→ Task requirements
For every line of the material below, check for the string "agent" and return the line if it is there.

:: Task input

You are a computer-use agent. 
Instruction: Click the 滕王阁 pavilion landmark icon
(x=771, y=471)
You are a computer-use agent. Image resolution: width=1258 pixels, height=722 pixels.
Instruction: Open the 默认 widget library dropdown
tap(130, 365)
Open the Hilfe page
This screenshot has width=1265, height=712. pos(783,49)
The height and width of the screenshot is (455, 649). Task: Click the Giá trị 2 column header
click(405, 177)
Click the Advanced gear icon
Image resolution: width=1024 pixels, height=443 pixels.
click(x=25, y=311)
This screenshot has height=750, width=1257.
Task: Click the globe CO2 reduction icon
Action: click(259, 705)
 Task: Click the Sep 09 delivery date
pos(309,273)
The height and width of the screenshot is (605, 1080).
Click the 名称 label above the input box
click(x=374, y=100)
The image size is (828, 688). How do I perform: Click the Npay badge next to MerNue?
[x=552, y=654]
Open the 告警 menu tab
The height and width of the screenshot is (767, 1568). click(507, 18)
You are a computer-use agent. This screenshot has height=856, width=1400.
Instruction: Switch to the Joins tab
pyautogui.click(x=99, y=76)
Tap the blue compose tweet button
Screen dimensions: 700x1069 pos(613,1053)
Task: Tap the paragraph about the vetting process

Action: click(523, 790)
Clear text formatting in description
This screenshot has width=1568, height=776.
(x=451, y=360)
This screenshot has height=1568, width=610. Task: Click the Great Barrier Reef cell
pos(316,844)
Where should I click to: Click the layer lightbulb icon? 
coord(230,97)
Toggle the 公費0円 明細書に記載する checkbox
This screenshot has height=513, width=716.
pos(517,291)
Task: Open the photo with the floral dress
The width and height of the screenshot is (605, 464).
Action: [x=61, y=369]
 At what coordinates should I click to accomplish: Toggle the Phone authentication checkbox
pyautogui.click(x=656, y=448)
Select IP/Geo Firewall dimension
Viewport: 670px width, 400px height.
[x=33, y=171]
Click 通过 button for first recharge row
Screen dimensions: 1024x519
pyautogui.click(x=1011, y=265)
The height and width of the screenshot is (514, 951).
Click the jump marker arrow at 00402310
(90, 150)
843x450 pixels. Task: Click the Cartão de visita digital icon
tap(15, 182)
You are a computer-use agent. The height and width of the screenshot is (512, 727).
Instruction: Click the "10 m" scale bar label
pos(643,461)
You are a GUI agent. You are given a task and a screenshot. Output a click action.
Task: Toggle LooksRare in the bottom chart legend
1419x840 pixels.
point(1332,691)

::::

→ Solution to the problem
You are a computer-use agent. 
You are a computer-use agent. Image resolution: width=1258 pixels, height=722 pixels.
You are a computer-use agent. This screenshot has height=856, width=1400.
You are a computer-use agent. The height and width of the screenshot is (512, 727).
You are a GUI agent. You are given a task and a screenshot. Output a click action.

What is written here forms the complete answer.